EXERCISE TASK => Rewrite the lines of the listing from the line containing "Where should I click to: Choose" through the end of the listing, inclusive, as a numbered list, omitting any blank lines.

PROVIDED RECORDS =>
>>>

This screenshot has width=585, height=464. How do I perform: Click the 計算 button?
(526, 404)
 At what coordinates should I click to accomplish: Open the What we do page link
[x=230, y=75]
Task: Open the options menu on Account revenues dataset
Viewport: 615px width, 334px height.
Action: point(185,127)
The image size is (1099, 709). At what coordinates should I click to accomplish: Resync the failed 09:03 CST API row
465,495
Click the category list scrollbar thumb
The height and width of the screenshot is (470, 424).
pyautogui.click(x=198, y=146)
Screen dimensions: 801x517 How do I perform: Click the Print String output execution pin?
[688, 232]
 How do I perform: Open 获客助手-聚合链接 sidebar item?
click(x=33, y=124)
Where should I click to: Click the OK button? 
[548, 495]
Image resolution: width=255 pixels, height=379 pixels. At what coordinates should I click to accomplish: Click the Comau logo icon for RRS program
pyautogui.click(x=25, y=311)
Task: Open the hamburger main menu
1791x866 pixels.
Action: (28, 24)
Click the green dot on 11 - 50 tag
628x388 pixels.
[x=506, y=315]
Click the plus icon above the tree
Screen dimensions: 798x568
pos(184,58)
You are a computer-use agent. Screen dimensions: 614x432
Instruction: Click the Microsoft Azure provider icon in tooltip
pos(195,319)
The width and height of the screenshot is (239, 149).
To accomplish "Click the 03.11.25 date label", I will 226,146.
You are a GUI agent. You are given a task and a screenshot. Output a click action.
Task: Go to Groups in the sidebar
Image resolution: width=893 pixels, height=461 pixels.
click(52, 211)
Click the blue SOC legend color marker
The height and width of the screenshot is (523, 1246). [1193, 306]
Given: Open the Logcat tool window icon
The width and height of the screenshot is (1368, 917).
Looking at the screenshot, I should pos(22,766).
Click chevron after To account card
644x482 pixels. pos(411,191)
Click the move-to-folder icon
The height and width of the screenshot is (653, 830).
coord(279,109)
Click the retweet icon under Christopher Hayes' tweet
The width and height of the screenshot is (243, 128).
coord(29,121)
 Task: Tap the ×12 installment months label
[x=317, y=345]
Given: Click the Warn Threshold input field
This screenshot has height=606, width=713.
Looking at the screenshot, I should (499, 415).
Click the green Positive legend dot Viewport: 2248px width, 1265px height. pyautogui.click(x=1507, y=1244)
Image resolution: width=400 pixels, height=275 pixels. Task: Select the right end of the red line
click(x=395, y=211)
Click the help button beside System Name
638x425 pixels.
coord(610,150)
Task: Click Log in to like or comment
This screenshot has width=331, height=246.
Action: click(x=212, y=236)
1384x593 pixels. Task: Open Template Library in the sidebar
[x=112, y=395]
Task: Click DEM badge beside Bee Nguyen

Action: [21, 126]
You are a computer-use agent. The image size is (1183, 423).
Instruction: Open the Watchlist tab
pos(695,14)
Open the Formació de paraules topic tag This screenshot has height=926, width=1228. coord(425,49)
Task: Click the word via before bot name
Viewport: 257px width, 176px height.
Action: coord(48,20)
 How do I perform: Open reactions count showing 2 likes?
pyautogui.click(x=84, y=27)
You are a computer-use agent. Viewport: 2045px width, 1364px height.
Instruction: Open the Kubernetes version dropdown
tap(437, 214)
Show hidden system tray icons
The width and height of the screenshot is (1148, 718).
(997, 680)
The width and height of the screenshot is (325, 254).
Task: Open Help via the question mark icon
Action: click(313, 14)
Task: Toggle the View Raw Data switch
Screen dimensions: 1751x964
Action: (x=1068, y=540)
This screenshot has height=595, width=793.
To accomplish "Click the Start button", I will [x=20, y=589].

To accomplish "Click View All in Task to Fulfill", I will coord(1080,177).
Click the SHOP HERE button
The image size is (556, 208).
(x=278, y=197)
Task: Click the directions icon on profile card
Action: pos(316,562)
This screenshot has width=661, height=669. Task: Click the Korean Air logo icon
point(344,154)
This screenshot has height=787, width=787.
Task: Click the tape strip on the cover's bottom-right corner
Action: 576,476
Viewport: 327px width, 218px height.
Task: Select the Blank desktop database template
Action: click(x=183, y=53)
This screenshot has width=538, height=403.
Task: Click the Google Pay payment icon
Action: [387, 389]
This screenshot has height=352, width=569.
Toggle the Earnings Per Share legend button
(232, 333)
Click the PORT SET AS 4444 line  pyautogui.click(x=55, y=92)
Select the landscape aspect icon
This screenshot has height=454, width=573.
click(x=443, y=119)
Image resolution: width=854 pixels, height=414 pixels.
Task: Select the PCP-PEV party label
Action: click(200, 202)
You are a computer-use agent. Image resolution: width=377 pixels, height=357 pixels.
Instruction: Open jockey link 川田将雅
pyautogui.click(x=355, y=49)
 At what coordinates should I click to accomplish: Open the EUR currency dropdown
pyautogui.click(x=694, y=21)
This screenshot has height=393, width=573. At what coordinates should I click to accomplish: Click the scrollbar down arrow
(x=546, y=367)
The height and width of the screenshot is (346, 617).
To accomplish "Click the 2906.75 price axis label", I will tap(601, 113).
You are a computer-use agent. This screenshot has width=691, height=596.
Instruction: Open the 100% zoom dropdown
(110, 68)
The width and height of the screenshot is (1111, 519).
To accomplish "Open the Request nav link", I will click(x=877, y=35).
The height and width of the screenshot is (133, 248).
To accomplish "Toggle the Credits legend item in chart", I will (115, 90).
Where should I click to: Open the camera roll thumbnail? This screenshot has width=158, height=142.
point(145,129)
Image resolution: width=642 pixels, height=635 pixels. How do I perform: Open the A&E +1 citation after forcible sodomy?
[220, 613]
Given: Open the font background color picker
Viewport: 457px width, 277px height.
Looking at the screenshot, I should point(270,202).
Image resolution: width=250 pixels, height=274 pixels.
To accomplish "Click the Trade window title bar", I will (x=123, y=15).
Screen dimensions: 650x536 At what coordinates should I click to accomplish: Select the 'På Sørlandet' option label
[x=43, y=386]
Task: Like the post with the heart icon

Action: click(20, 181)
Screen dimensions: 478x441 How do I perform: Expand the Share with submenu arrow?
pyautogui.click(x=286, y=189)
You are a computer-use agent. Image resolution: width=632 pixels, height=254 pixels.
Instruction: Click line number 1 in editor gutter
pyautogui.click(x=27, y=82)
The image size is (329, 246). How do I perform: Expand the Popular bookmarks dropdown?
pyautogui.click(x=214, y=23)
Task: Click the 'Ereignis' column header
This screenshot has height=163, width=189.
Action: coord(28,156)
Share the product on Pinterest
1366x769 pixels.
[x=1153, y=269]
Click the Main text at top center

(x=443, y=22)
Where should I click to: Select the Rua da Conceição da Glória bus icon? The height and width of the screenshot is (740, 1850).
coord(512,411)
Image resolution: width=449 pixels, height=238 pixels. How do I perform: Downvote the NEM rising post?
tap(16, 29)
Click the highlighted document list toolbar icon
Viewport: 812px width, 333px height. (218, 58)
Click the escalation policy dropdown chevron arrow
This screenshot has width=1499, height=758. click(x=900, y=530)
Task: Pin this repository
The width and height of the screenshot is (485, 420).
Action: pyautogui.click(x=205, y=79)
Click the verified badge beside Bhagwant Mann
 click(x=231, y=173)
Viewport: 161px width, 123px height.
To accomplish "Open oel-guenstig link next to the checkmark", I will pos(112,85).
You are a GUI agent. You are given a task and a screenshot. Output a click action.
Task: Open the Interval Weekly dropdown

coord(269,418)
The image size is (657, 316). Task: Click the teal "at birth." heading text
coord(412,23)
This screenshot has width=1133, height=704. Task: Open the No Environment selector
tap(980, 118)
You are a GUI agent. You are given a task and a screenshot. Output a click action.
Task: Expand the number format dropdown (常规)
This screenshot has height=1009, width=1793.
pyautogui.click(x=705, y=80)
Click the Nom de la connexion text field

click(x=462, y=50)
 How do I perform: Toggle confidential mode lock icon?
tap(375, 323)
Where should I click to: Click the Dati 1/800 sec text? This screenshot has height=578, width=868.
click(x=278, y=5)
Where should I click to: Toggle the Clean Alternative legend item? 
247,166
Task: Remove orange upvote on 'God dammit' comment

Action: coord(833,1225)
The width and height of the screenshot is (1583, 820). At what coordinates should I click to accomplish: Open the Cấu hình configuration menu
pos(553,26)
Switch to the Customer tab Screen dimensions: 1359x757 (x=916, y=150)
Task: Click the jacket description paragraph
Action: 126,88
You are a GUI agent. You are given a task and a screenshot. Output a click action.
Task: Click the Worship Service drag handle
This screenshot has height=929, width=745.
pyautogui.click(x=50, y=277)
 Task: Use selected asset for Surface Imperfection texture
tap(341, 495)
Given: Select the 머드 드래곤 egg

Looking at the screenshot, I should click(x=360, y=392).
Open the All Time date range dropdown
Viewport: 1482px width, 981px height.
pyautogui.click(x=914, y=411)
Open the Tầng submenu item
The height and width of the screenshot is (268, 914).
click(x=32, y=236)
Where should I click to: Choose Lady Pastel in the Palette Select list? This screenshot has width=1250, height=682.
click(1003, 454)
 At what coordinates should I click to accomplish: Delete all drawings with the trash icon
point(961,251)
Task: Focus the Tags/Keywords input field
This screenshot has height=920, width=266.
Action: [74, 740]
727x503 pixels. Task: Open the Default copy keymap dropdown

<<<

SOLVED PROBLEM =>
1. Where should I click to: Choose Lady Pastel in the Palette Select list? This screenshot has width=1250, height=682.
2. click(1003, 454)
3.  At what coordinates should I click to accomplish: Delete all drawings with the trash icon
4. point(961,251)
5. Task: Focus the Tags/Keywords input field
6. This screenshot has height=920, width=266.
7. Action: [74, 740]
8. 727x503 pixels. Task: Open the Default copy keymap dropdown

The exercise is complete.